Sang Tan/Associated Press







GlaxoSmithKline hung on to its perennial top spot in the new Access to Medicines Index released last week, but its competitors are closing in.


Every two years, the index ranks the world’s top 20 pharmaceutical companies based on how readily they get medicines they hold patents on to the world’s poor, how much research they do on tropical diseases, how ethically they conduct clinical trials in poor countries, and similar issues.


Johnson & Johnson shot up to second place, while AstraZeneca fell to 16th from 7th. AstraZeneca has had major management shake-ups. It did not do less, but the industry is improving so rapidly that others outscored it, the report said.
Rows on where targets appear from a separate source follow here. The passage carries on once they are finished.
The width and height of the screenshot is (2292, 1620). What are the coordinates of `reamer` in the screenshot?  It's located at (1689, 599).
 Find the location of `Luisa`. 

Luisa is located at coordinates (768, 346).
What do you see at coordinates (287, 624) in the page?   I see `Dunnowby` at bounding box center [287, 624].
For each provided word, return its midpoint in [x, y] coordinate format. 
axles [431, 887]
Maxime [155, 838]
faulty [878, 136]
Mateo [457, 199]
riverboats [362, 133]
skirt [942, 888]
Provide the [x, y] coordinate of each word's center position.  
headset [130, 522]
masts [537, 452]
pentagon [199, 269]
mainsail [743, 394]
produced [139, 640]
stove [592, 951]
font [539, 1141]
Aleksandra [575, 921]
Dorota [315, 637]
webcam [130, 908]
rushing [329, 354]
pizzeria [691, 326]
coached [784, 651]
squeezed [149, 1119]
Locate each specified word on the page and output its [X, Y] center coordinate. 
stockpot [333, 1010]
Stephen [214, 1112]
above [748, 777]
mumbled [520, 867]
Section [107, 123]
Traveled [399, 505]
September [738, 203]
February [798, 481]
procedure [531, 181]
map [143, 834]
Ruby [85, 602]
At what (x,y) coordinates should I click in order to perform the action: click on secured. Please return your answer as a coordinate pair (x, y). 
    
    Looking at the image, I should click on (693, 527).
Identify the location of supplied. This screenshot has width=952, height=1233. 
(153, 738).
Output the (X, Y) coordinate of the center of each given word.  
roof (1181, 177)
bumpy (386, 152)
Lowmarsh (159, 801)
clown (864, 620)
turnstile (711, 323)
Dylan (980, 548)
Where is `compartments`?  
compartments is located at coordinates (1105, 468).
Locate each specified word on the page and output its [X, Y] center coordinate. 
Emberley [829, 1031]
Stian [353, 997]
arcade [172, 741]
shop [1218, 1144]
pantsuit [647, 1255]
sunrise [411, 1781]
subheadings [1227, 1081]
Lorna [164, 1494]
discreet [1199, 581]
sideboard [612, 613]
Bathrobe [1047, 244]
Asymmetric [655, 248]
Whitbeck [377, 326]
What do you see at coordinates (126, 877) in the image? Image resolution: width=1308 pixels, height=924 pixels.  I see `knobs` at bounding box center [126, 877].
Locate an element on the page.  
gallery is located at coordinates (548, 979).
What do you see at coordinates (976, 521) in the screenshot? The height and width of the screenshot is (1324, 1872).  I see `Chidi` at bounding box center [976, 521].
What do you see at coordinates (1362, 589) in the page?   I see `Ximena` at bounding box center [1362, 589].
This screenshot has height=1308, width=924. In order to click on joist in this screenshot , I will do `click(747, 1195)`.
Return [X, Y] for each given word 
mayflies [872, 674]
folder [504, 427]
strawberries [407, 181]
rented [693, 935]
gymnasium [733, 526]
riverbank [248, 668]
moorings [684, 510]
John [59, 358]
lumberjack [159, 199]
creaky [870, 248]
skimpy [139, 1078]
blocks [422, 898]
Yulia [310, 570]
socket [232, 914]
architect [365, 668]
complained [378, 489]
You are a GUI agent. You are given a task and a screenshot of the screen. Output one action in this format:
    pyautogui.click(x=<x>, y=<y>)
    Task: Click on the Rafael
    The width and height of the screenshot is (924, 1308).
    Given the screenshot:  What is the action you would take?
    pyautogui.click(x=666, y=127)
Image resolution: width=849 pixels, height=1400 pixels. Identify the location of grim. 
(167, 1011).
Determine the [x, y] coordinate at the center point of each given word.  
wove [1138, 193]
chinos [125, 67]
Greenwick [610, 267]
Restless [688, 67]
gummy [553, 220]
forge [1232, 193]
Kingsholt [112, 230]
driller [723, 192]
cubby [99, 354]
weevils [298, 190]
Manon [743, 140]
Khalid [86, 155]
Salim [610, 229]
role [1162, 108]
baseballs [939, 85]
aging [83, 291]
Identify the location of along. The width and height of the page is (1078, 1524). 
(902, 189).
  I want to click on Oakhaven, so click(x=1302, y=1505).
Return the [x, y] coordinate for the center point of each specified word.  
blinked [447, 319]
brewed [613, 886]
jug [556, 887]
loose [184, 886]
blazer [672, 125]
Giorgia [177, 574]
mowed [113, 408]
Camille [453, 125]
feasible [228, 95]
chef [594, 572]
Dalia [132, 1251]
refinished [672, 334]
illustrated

The index was greeted with skepticism by some drugmakers when it was introduced in 2008. But now 19 of the 20 companies have a board member or subcommittee tracking how well they do at what the index measures, said David Sampson, the chief author.


The one exception was a Japanese company. As before, Japanese drugmakers ranked at or near the index’s bottom, and European companies clustered near the top. Generic companies — most of them Indian — that export to poor countries are ranked separately.


Johnson & Johnson moved up because it created an access team, disclosed more and bought Crucell, a vaccine company.


The foundation that creates the index now has enough money to continue for five more years, said its founder, Wim Leereveld, a former pharmaceutical executive.